Published: Feb. 4, 2008 at 5:40 PM

BAGHDAD, Feb. 4 (UPI) -- Iraq's Foreign Ministry says it has passed on a letter of warning to Tehran regarding accusations Iran is illegally pumping Iraqi oil.

Accusations started over the weekend that Iran is stealing Iraqi oil, and actually forced Iraqis off the oil fields. The deputy chief of Iraq's Commission on Public Integrity also says Iran is behind smuggling of oil and fuel products, and blames Iraq's Oil Ministry for not doing enough. He also named the Fadhila Party, which controls the southern oil province of Basra and the southern oil protection force, as well as the current head of the CPI, also a Fadhila Party member, of being complicit in the smuggling.

"The Foreign Ministry, via Iraq's embassy in Tehran, sent the (Iraq) Oil Ministry's memo to the Iranian government demanding cessation of all activities on these fields pending the signing of an agreement in this regard," Iraq Undersecretary of Foreign Affairs Muhammad al-Hadj Hammoud told the Voices of Iraq news agency.

"A delegation will visit Iran to discuss border issues, including the joint Iraqi-Iranian oilfields," he said.

Iran denies the accusations, Iran's Press TV reports, and Iranian Foreign Ministry spokesman Mohammad-Ali Hosseni says there is no evidence.

Faraj Moussa, deputy head of the Iraq Commission on Public Integrity, told the London-based Al-Hayat newspaper he has evidence Iran "seized" at least 15 oil wells in southern Iraq, along the Iranian border. He says he passed that information, along with evidence of oil and fuel smuggling, to the Iraq Parliament.

"Iraqi reports have documented the Iranian violations of the Iraqi wells, by diagonal digging" -- commonly known as slant drilling -- "exceeding the borders and seizing the oil wells after expelling the Iraqi engineering cadres and workers," he said.

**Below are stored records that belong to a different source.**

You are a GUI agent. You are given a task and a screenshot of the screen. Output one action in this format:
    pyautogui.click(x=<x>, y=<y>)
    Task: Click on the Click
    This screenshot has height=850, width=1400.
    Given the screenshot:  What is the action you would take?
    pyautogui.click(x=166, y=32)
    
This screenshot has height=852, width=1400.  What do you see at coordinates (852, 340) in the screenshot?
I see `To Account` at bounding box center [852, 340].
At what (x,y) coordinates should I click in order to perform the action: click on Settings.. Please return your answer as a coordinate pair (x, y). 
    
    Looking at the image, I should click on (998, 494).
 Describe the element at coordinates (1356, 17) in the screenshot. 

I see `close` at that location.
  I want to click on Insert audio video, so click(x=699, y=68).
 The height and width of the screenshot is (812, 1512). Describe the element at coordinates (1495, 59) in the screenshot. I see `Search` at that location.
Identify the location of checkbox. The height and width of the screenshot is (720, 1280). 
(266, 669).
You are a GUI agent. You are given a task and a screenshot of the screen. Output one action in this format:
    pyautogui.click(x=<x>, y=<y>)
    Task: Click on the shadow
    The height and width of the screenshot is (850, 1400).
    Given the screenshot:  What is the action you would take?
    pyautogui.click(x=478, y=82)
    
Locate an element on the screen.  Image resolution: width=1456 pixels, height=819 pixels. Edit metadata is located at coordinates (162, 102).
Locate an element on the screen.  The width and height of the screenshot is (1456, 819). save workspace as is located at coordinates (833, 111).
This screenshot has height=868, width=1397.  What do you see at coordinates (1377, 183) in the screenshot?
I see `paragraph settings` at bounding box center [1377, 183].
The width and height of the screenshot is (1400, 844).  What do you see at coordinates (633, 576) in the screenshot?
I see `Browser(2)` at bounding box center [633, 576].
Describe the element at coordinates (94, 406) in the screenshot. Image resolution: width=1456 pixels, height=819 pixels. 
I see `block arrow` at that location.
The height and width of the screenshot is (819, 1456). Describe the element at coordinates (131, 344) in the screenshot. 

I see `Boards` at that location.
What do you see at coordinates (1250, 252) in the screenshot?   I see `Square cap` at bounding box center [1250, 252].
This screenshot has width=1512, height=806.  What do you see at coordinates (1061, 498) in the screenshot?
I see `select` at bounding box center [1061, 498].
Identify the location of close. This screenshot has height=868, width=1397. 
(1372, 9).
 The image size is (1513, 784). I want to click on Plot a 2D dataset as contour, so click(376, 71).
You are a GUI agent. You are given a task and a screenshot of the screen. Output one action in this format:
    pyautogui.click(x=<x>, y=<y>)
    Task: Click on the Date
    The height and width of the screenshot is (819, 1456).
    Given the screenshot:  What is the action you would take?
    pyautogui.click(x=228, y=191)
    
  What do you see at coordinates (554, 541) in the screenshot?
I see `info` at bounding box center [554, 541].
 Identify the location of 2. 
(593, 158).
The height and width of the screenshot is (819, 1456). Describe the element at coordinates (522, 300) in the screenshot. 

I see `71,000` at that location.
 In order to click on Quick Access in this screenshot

Moussa told Radio Sawa the Iraqi Oil Ministry is unable to keep tabs on the production and flow of crude and refined products, and said the Iraqi coast guard is too small to catch smugglers.

Abdulkarim al-Aibi, the Oil Ministry inspector general, criticized Moussa's reports, Azzaman reports. He also alleged Kuwait is a major culprit of stealing Iraqi oil along those two countries' border fields.

Moussa's report did mention Kuwait as a factor in fuel smuggling and theft.